Monday, December 18, 2006

Clement Clarke Moore

As I was searching and compiling all the information about Clement Clarke Moore, I ran across this very complete and articulate article and decided to throw away my scribbled notes and post this article written by Jeff Westover.

Clement Clarke Moore: Father, Patriot and Poet
By Jeff Westover

Clement Clarke Moore was one of New York's wealthiest men. And clearly, one of it's most highly educated.
He was born in 1779 to Benjamin Moore, a patriot and an Episcopalian minister. His mother was Charity Clarke, a feisty and ardent supporter of the American cause. He inherited from her side of the family a good portion of land that would someday become the Chelsea District in New York City.
For young Clement C. Moore, his life's work did not lay in the ministry as it did his father. He had a well developed love of language and pursued the learning of ancient dialects of Hebrew, Greek and German. But he was a man of profound attachment to family, home and church. He donated property and for a time assumed the entire debt of Saint Peter's Church.
He married a woman named Catherine Elizabeth and was shamelessly devoted to her. While courting her, Moore wrote to his future mother-in-law that he would carve her name into trees. Together, they had nine children. When her life unexpectedly was taken while she was yet 30 years old, he was devastated. But he assumed her duties and enjoyed fond relationships with his children and grandchildren.
It is not hard to imagine then what transpired that snowy Christmas Eve in 1822. Catherine sent her husband out into the elements to get one more turkey, which she and the children were preparing as a donation to the poor. Their home, with six children at the time, was one filled with love and warmth and tradition.

Supplied material:
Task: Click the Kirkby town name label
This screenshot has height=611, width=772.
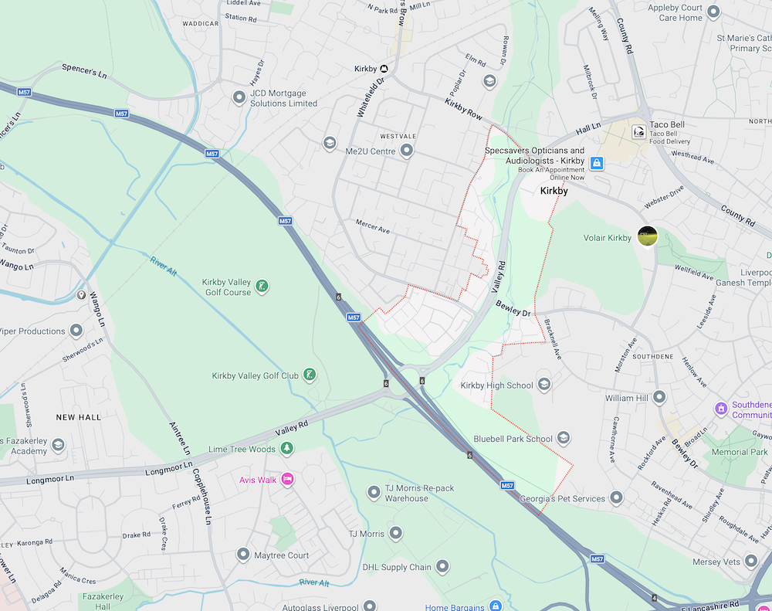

Task set:
1 – In the Clement Clarke Moore article, what was the name of Moore's mother?
2 – List the languages that the Clement Clarke Moore article says Moore pursued the learning of.
3 – Continue the Clement Clarke Moore article from its last sentence.

Responses:
1 – Charity Clarke

2 – Hebrew, Greek, German

3 –
Clement ventured into town, his coachman being a jolly, round fellow with a long white beard and a most cheerful disposition. After he purchased the needed turkey from Jefferson's Market, with sleigh bells merrily ringing in his ears as the snow fell that Christmas Eve day, he composed a short poem.
Moore returned home with the turkey and the family traditions of Christmas took hold. He added to them by delighting his young children that night by the fire with the first reading of "The Night Before Christmas", the poem he had composed that very afternoon. Then, he tucked his handwritten copy of his creation away and gave it no further thought.
But his poem had made a powerful impression upon his children, who some months later shared it with a visiting family friend. This same friend, not knowing that Moore's sole intent was to keep the poem private, sent it to the Troy Sentinel, where it was published anonymously just before Christmas in 1823.
The poem quickly became beloved of the public and spread Moore's name around the globe. It shaped the imagination of who Santa Claus is and what he looks like. Moore's work provided inspiration for Thomas Nast, an illustrator of political cartoons who gained notoriety as well for his early wood engravings of Christmas scenes published in Harper's Weekly.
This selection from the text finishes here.